***** Passage given *****

December 26, 2012 RSS Feed Print

I loved Argo. Really. And Ben Affleck, the film's star and director, deserves accolades—including official awards—for his work depicting the declassified details of how a small group of Americans was rescued by Canadian diplomats during the hostage crisis in Iran. Pursuant to declassified documents, we now know that Hollywood film industry people colluded with the CIA to convince Iran that the would-be hostages were part of a Canadian movie crew scouting out the Middle East for places to shoot.

But while Hollywood and official Washington indeed came together for a critical and successful mission, the nexus ends there. It does not mean that someone who is successful in the film industry is automatically qualified to serve in national politics. So why is it such news that Affleck has ruled out a run for the Massachusetts Senate seat likely to be vacated by Secretary of State-designate John F. Kerry?

*****

(Set task): Extend the commentary on Ben Affleck and the Massachusetts Senate seat, starting after its final question. The material that comes next is separate from this commentary and unrelated to it.

***** Dataset section *****

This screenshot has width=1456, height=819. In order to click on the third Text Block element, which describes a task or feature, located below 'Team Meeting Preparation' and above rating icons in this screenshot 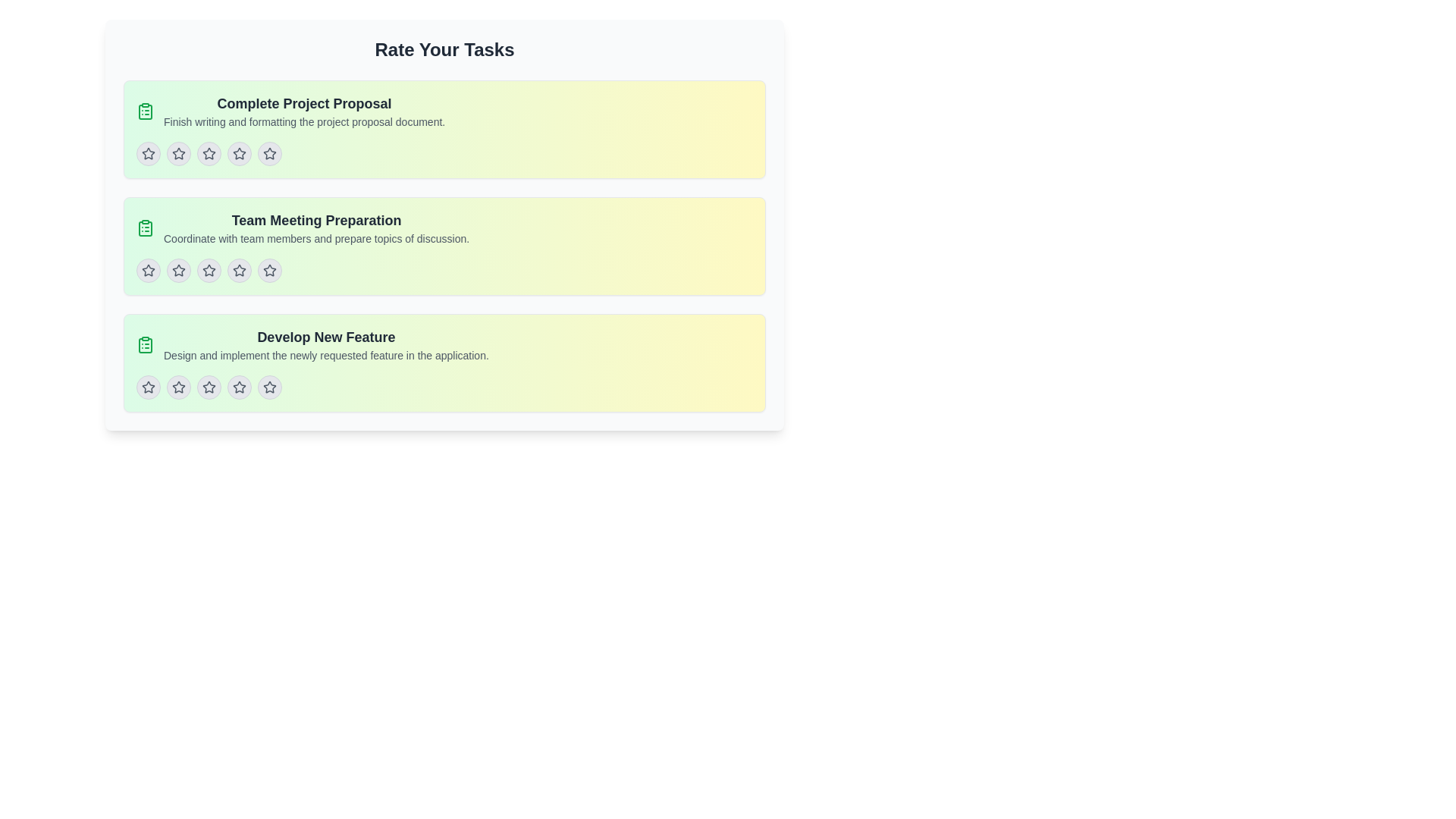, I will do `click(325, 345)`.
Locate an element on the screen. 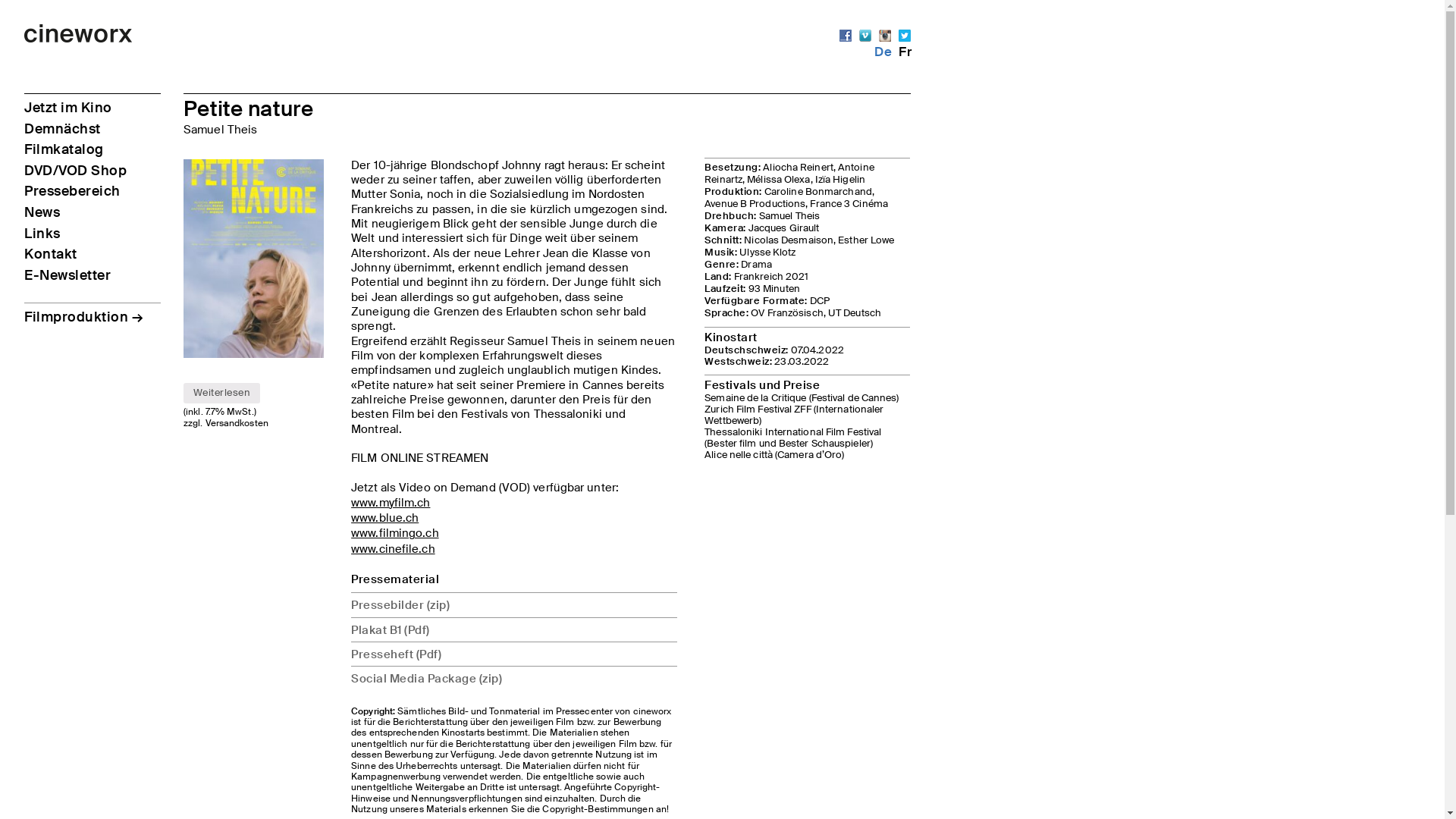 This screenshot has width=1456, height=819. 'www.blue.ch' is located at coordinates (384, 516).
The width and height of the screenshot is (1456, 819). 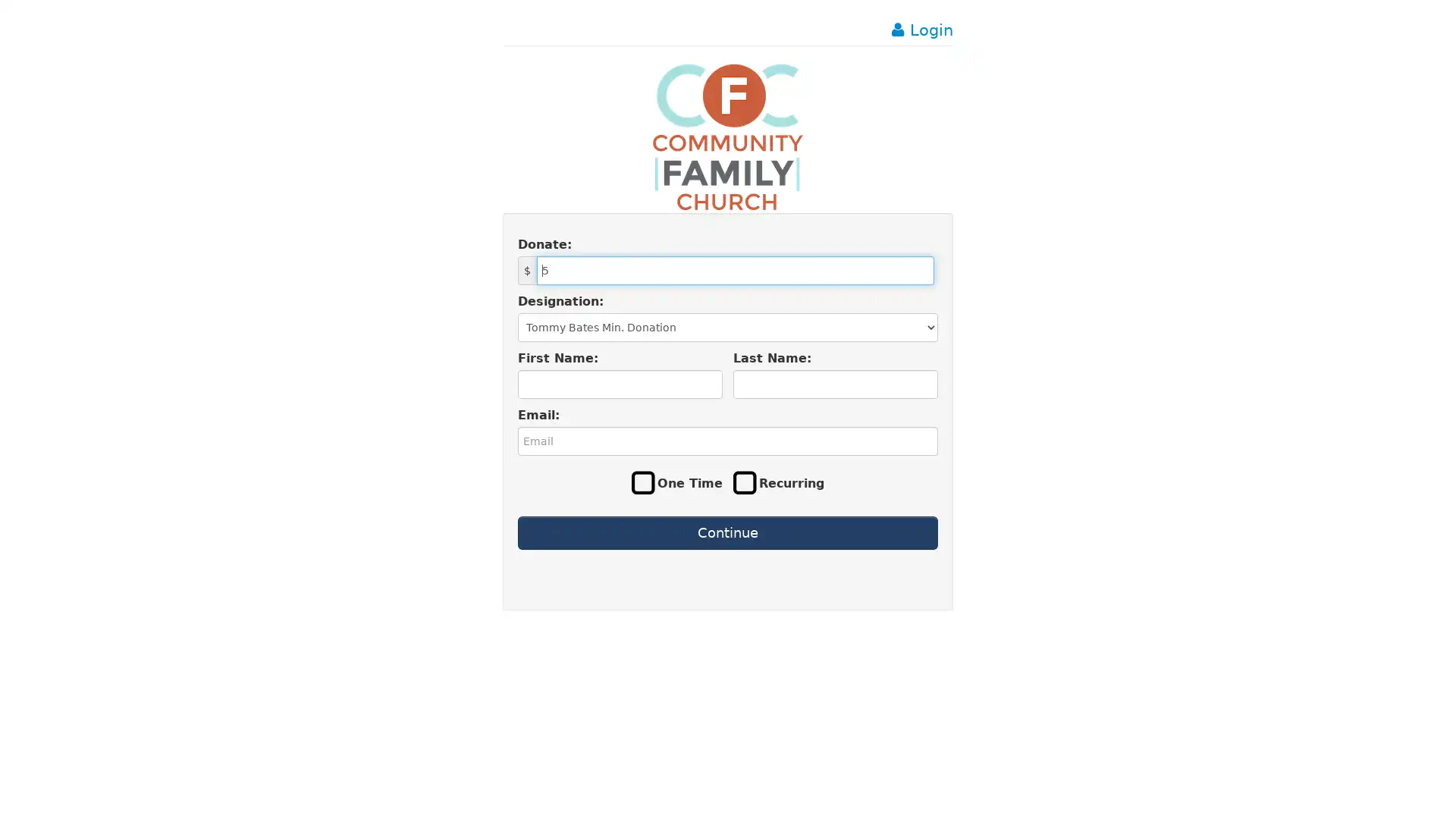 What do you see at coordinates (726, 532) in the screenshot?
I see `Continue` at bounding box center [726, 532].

*****

(Written response):
[See a collection of political cartoons on Congress.]

After telling Face the Nation that "one never knows" about a political run, Affleck cleared things up on his Facebook page, announcing, "I love Massachusetts and our political process, but I am not running for office."

It would be easy to accuse Affleck of the sort of self-aggrandizement so common in Hollywood (and yes, Washington, too), since he has no background in politics or public policy. And we're not talking about a hypothetical run for the state House of Representatives or a city council—this is the U.S. Senate we're talking about here, the place that produced our current president and which has launched the presidential campaigns of many others. These are the people who decide whether we go to war, whether and how to reform Social Security, and which persons should be approved to sit in the United States Supreme Court. It's not a place for newbies—or it shouldn't be.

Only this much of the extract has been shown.